Energy Decomposition along Reaction Coordinate and Energy Weighted Reactive Flux: 1. Theory

TL;DR

This paper introduces a theoretical framework for energy decomposition along reaction coordinates, linking potential energy, free energy, and reactive flux, aiding in identifying reaction pathways.

Contribution

It presents a novel energy decomposition scheme along reaction coordinates and explores reactive flux weighted by potential energy in collective variable space.

Findings

Decomposed energy relates closely to free energy along the reaction coordinate.

Proposed free energy analogue in collective variable space.

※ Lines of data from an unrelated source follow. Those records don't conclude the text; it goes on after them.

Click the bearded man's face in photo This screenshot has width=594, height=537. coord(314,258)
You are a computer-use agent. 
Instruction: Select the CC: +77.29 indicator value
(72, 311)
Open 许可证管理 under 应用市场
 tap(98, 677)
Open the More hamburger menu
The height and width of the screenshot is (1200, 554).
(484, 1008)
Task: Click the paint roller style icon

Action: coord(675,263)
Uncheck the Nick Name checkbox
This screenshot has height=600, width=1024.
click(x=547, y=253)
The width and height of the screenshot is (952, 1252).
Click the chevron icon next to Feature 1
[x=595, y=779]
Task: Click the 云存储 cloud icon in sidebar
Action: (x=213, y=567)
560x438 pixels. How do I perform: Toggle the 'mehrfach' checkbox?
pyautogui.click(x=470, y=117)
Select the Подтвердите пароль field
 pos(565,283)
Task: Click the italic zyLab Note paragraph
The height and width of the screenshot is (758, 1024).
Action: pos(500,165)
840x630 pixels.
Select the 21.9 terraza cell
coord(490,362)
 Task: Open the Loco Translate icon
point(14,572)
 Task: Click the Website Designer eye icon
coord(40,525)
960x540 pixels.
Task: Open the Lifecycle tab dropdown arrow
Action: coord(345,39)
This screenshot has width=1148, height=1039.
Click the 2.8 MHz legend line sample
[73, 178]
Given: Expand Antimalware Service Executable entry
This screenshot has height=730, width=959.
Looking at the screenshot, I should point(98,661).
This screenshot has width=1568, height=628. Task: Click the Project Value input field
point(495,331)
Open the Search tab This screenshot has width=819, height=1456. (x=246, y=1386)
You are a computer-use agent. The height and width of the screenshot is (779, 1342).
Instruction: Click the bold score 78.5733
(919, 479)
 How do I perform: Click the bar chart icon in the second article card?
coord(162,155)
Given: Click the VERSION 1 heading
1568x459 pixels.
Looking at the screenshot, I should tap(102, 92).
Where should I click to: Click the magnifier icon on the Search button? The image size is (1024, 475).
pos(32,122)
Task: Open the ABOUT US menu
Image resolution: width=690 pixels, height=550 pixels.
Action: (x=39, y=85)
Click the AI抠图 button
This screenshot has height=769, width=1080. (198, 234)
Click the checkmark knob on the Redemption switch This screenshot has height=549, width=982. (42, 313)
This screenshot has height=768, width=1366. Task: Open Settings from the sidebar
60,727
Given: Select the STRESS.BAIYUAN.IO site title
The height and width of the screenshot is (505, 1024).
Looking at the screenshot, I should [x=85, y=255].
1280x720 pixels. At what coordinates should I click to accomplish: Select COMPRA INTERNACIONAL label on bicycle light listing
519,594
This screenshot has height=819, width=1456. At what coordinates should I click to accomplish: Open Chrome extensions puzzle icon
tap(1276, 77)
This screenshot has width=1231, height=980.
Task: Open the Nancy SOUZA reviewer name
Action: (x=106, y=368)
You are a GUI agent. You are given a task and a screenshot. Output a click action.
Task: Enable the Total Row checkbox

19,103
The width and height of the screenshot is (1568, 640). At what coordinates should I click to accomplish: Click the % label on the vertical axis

Directional derivative helps identify reaction coordinate and minimum free energy path.

Abstract

A theoretical framework is proposed for an energy decomposition scheme along the reaction coordinate, in which the ensemble average of the potential energy weighted with reactive flux intensity is decomposed into energy components at the per-coordinate level. The decomposed energy quantity is demonstrated to be closely related to the free energy along the reaction coordinate and its connection to the emergent potential energy is provided. We also explore the property of the reactive flux weighted by the potential energy in the subspace of collective variables. A free energy analogue is then proposed in the subspace of collective variables and the directional derivative of this free energy analogue in the direction of the reactive flux is shown to be useful in the identification of the reaction coordinate and the minimum free energy path.